The metastable HCl · 6H2O phase – IR spectroscopy, phase transitions and kinetic/thermodynamic properties in the range 170–205 K

S. Chiesa and M. J. Rossi

Abstract. In this laboratory study a multidiagnostic experimental approach including Fourier transform infrared (FTIR) absorption of 1 to 2 μm thick polycrystalline ice films, residual gas mass spectrometry (MS) and total pressure measurement were employed. Both amorphous HCl–H2O and crystalline HCl hexahydrate (HCl · 6H2O) have been investigated. After controlled doping with HCl and evaporation of excess H2O from the ice film, transmission FTIR of pure HCl · 6H2O films and use of calibrated mass spectrometry enabled the measurement of differential (peak) IR cross sections at several mid-IR frequencies, for example σ = (6.5 ± 1.9) × 10−19 cm2 molec−1 at 1635 cm−1. Two types of kinetic experiments on pure HCl · 6H2O have been performed under SFR conditions: (a) evaporation of pure HCl · 6H2O over a narrow T range after evaporation of excess H2O, and (b) observation of the phase transition from crystalline HCl · 6H2O to amorphous HCl–H2O under H2O-rich conditions at increasing T. The temperature dependence of the zero-order evaporation flux of HCl in pure HCl · 6H2O led to logJev molec cm−2 s−1 = (36.34 ± 3.20) – (80 810 ± 5800)/2.303 RT with R = 8.314 JK−1 mol−1, which turned out to be rate-limiting for evaporation.
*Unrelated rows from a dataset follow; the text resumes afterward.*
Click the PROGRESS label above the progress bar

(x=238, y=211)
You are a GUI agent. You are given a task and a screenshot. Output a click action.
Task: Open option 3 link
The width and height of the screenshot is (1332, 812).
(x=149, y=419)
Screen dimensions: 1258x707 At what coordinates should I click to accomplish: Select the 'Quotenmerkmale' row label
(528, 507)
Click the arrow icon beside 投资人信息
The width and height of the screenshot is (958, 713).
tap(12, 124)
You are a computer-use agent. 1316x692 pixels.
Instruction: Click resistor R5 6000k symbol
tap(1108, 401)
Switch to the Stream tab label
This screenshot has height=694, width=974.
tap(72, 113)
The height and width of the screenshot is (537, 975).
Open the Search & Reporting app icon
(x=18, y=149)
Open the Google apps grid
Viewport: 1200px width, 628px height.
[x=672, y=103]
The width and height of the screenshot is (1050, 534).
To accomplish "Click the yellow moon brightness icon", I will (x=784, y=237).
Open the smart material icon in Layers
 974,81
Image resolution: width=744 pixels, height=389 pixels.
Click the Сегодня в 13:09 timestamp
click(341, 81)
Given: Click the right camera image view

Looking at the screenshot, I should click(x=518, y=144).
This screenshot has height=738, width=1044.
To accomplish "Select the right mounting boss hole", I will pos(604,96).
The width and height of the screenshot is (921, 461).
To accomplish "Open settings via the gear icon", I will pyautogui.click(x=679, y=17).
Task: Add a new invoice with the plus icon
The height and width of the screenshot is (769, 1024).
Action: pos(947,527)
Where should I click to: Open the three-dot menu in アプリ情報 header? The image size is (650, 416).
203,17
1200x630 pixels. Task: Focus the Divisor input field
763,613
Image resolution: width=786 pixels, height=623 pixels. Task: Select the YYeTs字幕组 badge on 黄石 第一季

HCl · 6H2O has a significant intrinsic kinetic barrier to HCl evaporation of 15.1 kJ mol−1 in excess of the HCl sublimation enthalpy of 65.8 kJ mol−1 at 200 K but is kinetically unstable (metastable) at T ≥ 173 K. The atmospheric importance of HCl · 6H2O is questioned in view of its large nucleation barrier and its dependence on T and P(HCl) compared to the amorphous HCl–H2O phase at upper tropospheric–lower stratospheric (UT/LS) conditions.